Je crois que le terme de « démocratie illibérale » a été introduit par Fareed Zakaria. Il a été utilisé avec fierté par le Premier ministre hongrois Viktor Orban, l’ancien élève modèle parmi les réformateurs libéraux d’Europe de l’Est dans les années 90 qui a ensuite décidé de suivre la nouvelle tendance. Plus récemment, le terme a gagné en popularité pour nommer et expliquer des régimes comme celui d’Erdogan en Turquie ou de Poutine en Russie. Sans doute le Vénézuela peut-il être placé dans la même catégorie.

L’usage de l’expression « démocratie illibérale » implique que le système est démocratique, c’est-à-dire qu’on y trouve des élections plus ou moins libres, ou au moins une diversité d’opinion dans les médias, la liberté d’assemblée, etc. – mais que les « valeurs » épousées par le régime sont illibérales.
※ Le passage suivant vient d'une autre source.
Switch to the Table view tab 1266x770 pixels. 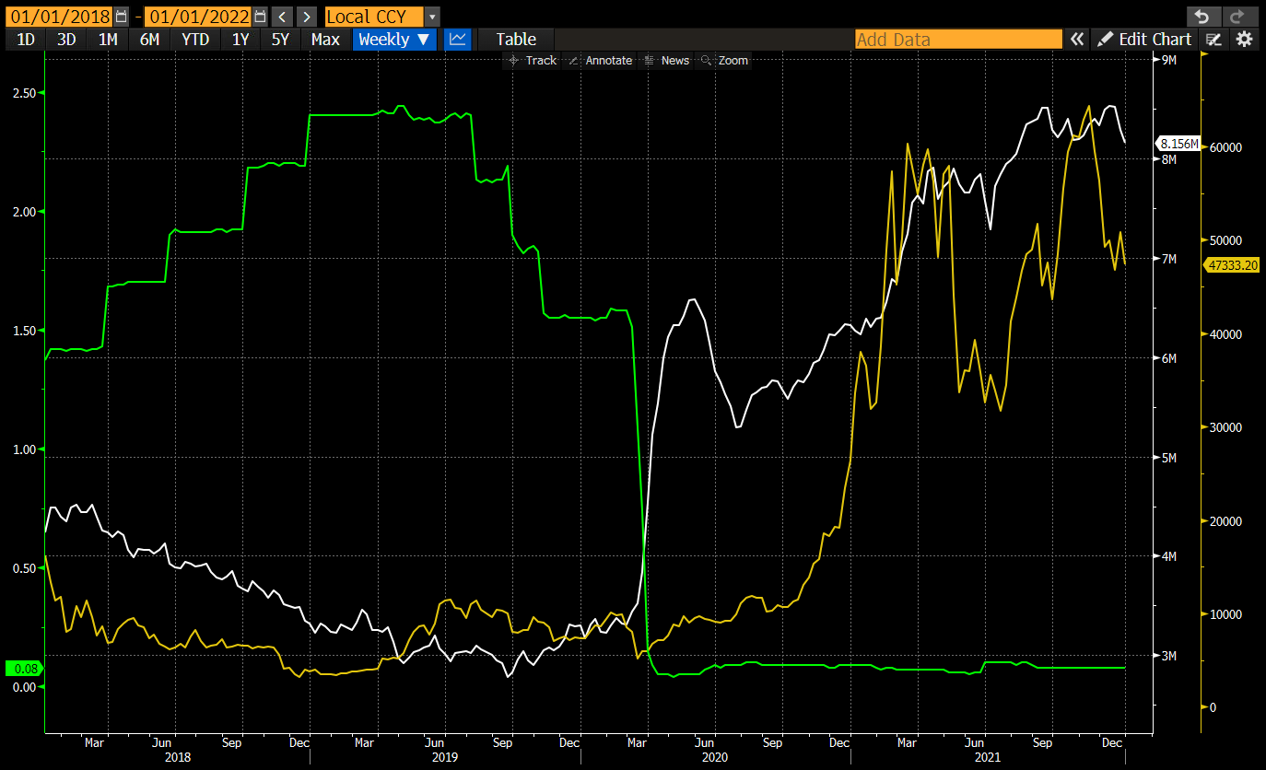[516, 39]
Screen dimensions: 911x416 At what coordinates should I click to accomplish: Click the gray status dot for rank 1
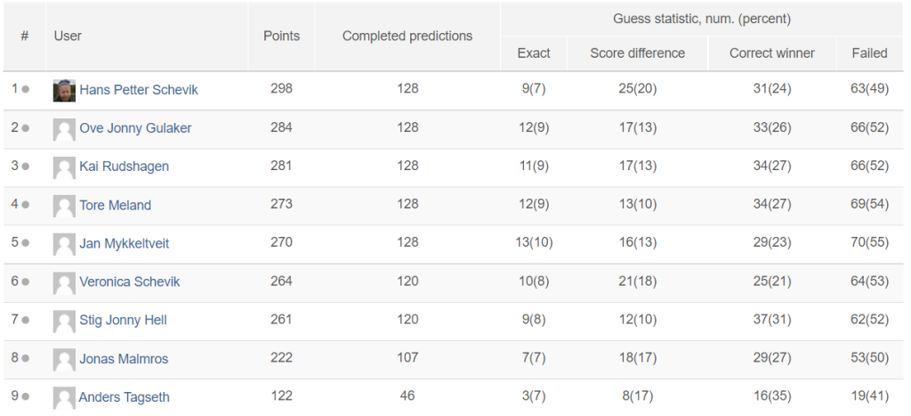click(25, 90)
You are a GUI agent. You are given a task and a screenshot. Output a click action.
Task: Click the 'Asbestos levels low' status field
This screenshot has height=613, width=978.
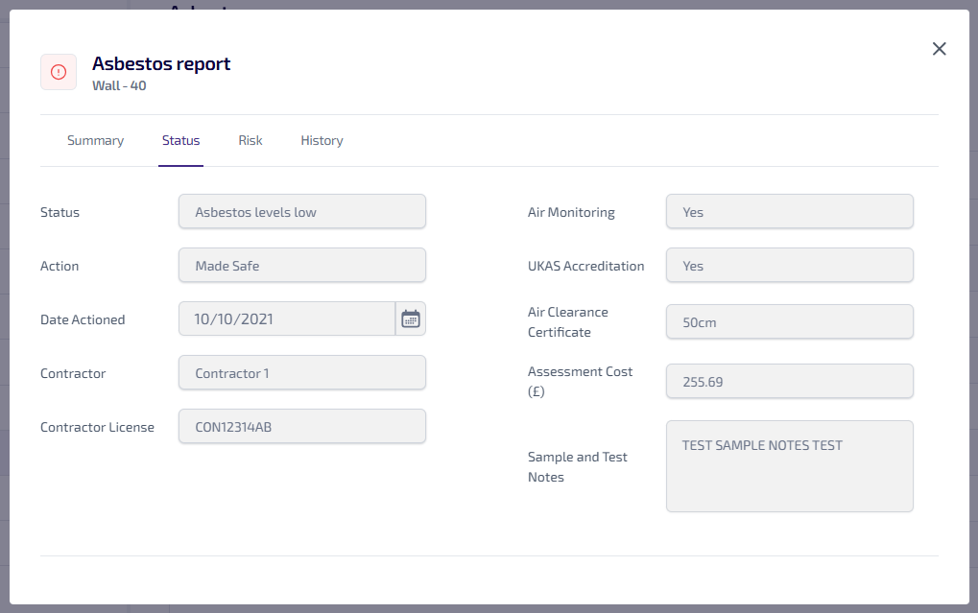coord(301,212)
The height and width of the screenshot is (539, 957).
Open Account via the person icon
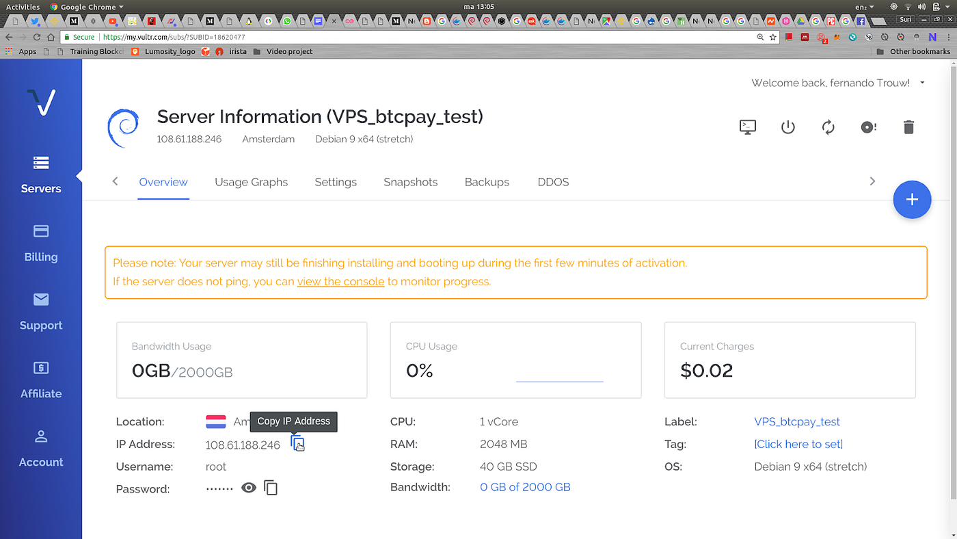click(40, 449)
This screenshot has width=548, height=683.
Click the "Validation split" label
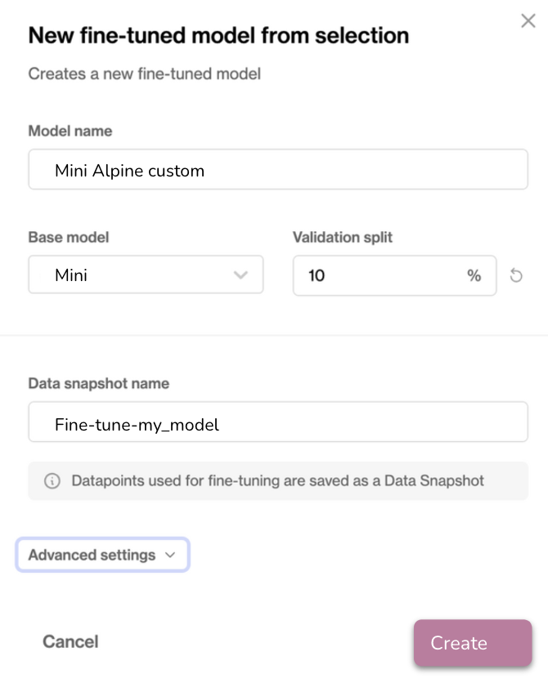pyautogui.click(x=343, y=237)
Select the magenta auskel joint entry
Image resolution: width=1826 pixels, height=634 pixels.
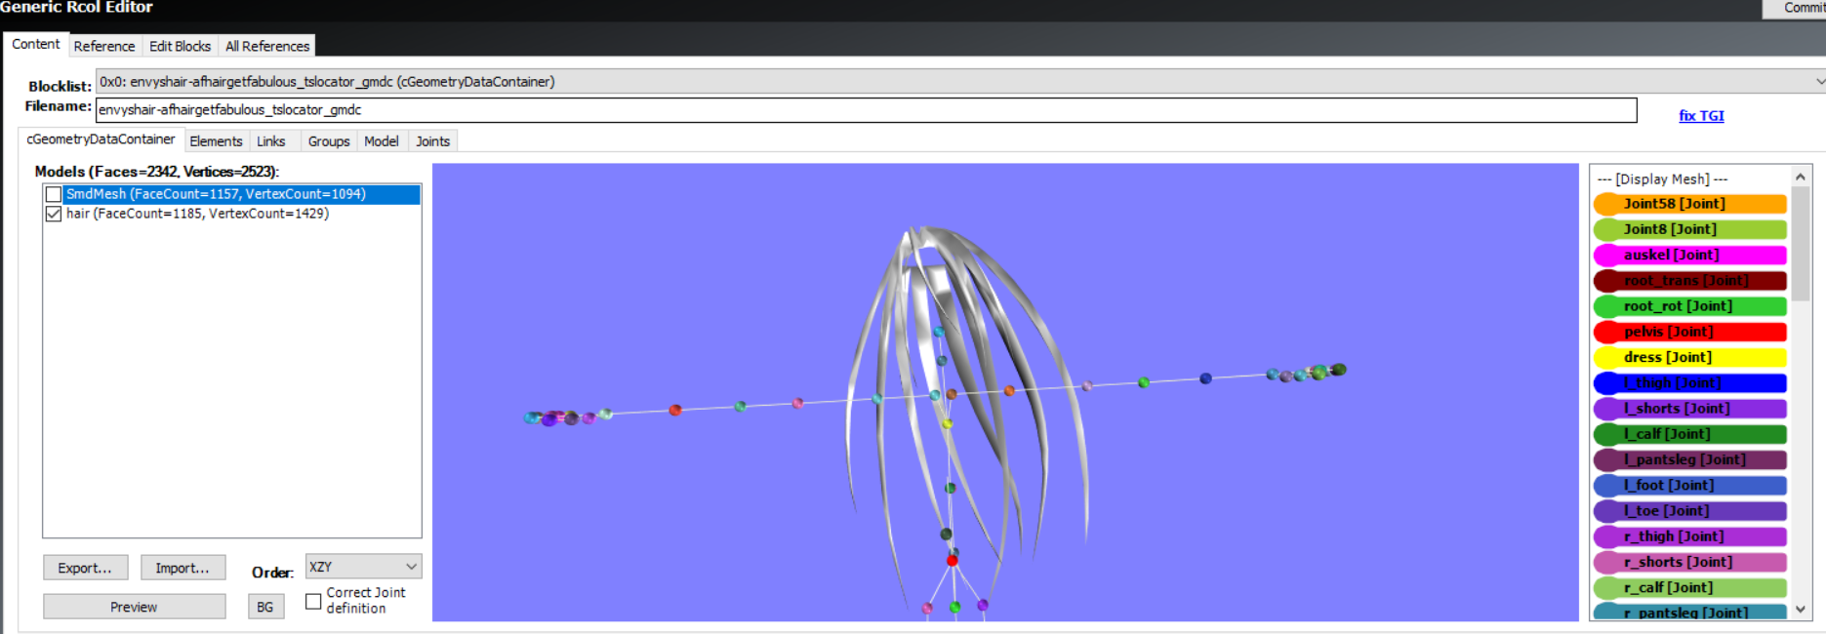tap(1689, 255)
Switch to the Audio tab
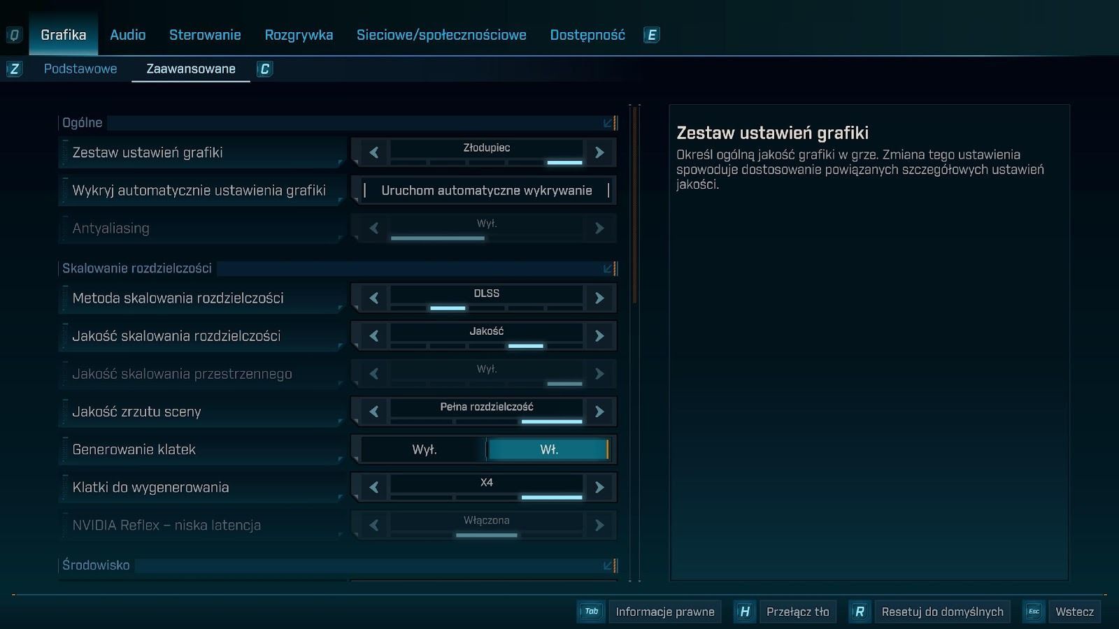Screen dimensions: 1119x629 pos(127,35)
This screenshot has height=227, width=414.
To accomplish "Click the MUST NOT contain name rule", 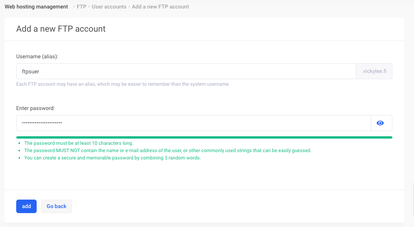I will pos(167,151).
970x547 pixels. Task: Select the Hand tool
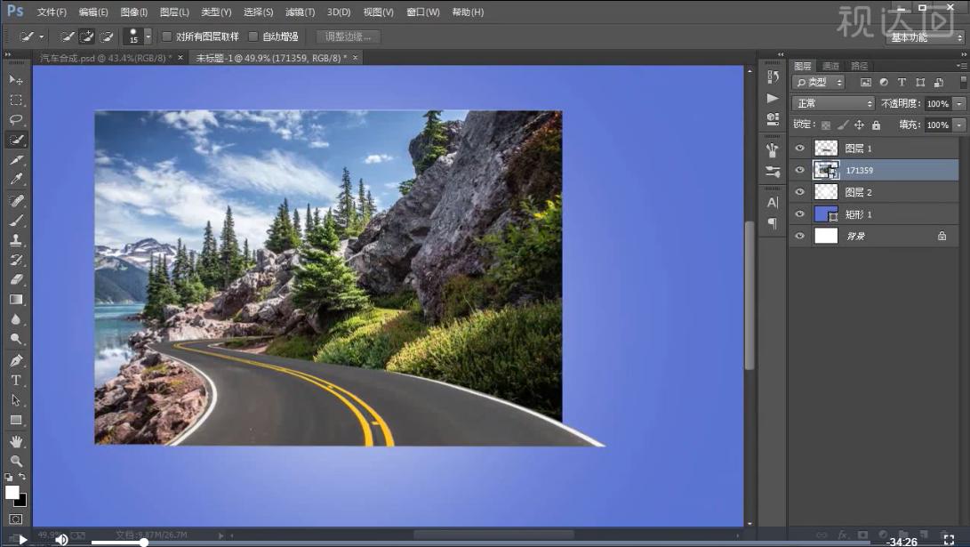pos(16,441)
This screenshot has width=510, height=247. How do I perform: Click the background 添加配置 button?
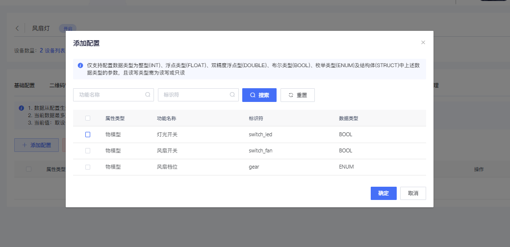pyautogui.click(x=37, y=145)
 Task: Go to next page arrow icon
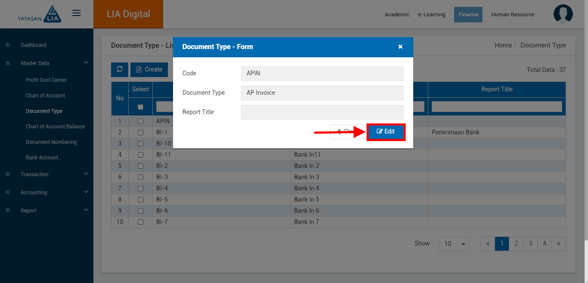coord(558,244)
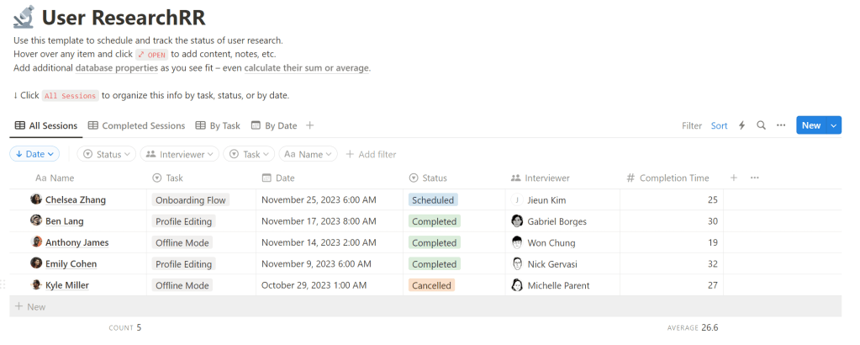Add a new view with plus icon
The image size is (860, 345).
click(x=310, y=125)
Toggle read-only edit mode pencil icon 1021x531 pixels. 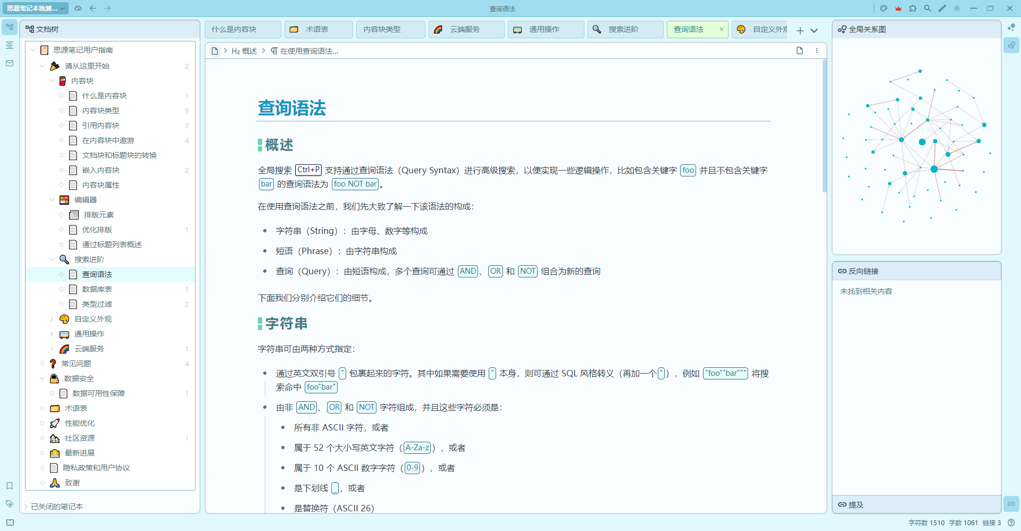click(942, 9)
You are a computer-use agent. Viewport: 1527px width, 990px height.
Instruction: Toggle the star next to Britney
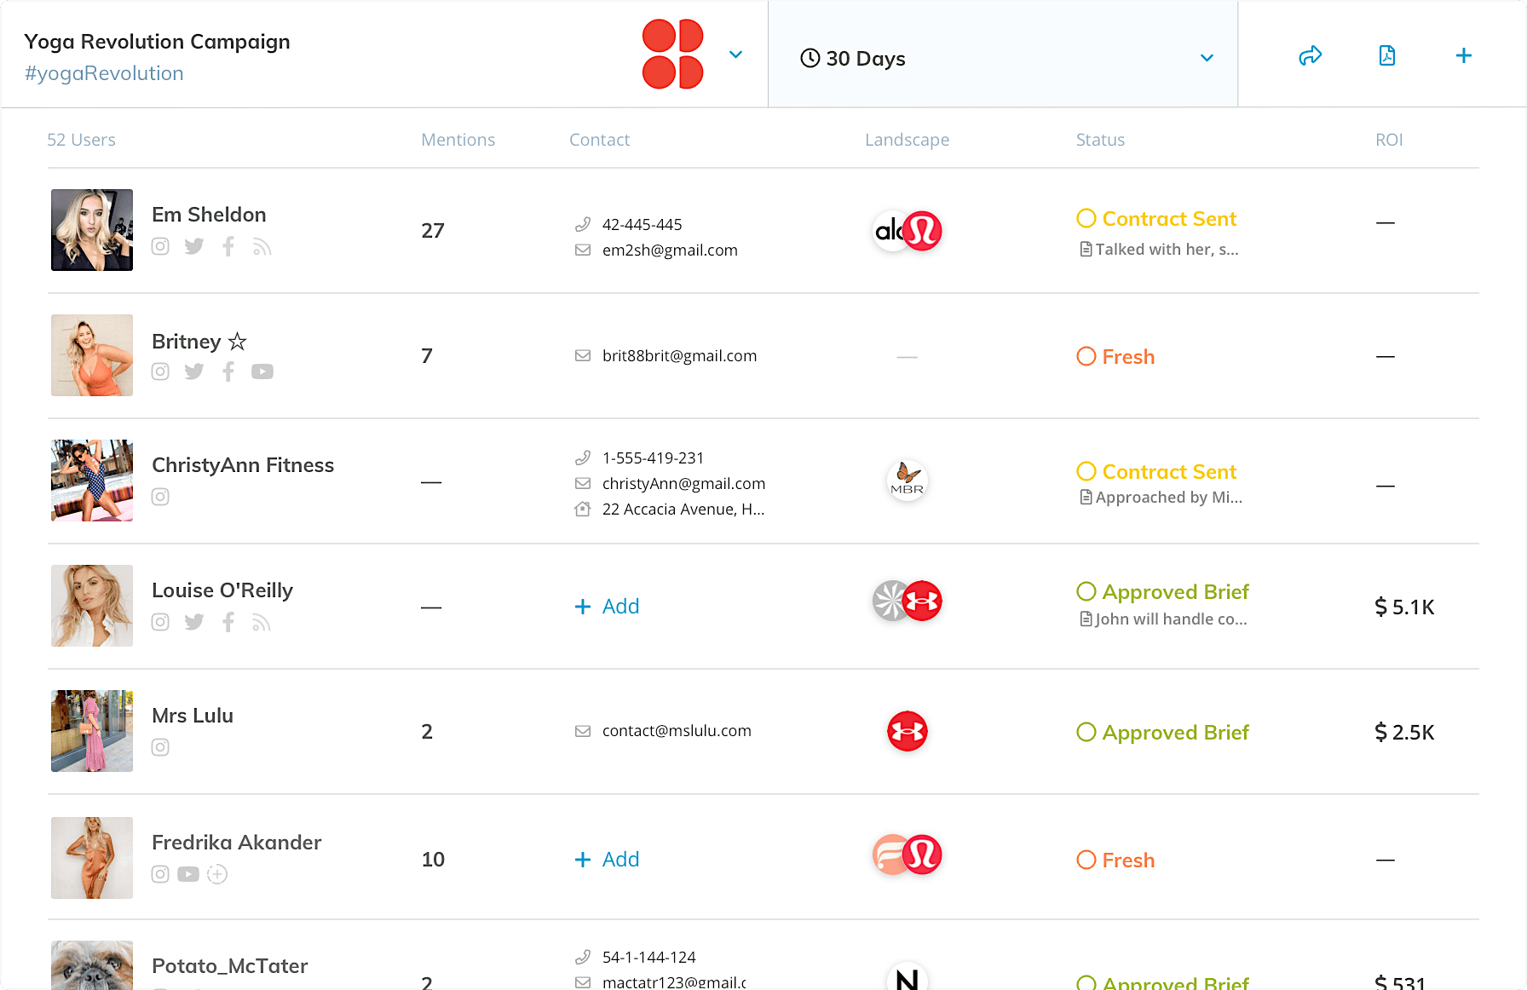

Erdogan croit dans la primauté de l’Islam sur les droits de l’homme définis par les Lumières, Orban croit à la « civilisation chrétienne », Poutine à la « spiritualité russe », Maduro à la « révolution bolivarienne ». Le terme « illibérale » signifie également que le système est majoritaire dans le sens que certains droits « inaliénables » peuvent être retirés par un simple vote. Dans le cas limite, une majorité peut décider de refuser certains droits comme la liberté d’expression à une minorité.

À mon avis, cette définition surestime la dimension des valeurs dans ces régimes. Le cœur, ou l’objectif désiré, de cette nouvelle espèce de régimes quasi-démocratiques est un multipartisme dans lequel, cependant, seul un parti peut gagner. La Russie est celle qui est allée le plus loin dans la voie de l’« ingénierie électorale » dans laquelle, en apparence, les partis sont multiples alors que la règle du jeu est qu’un seul parti peut gagner et que les autres, en fonction de leur « malléabilité » et de leur proximité au « parti du pouvoir », sont autorisés à se partager le butin.

L’usage de l’expression « démocratie illibérale » implique que le système est démocratique

branko milanovic

Car c’est précisément le « partage du butin » qui est un caractère crucial de ces régimes. Ils n’adhèrent pas, comme certains commentateurs le croient, à des « valeurs » opposées aux valeurs libérales occidentales. Mais il faudrait plutôt dire, je pense, que ces valeurs sont tout simplement inventées pour donner aux électeurs le sentiment qu’ils sont effectivement en train de voter pour un programme spécifiquement « national », « d’ici », « non cosmopolite » alors que le vrai but du parti du pouvoir est de contrôler l’État pour pratiquer le vol, soit directement (en surfacturant les chantiers publics ou par des entreprises d’État) ou indirectement (par la corruption du secteur privé et en mettant en vente les lois et les réglementations).

Ainsi, le parti au pouvoir est simplement une entreprise de vol organisé qui, pour survivre et prospérer, doit prétendre qu’il défend certaines « valeurs » et, surtout, doit continuer à procurer des bénéfices financiers à ceux qui le soutiennent. Le système est donc complètement clientéliste. Il fonctionne de manière très similaire au Zaïre de Mobutu, comme le décrit le beau livre de Michela Wrong, Sur les traces de M. Kurtz. Les hommes du sommet (Erdogan et son fils, Poutine, Rothenberg et d’autres oligarques…) prennent, comme Mobutu, la part la plus large du gâteau, mais ils sont plus que toute autre chose les arbitres du processus de partage de l’argent entre les différentes factions.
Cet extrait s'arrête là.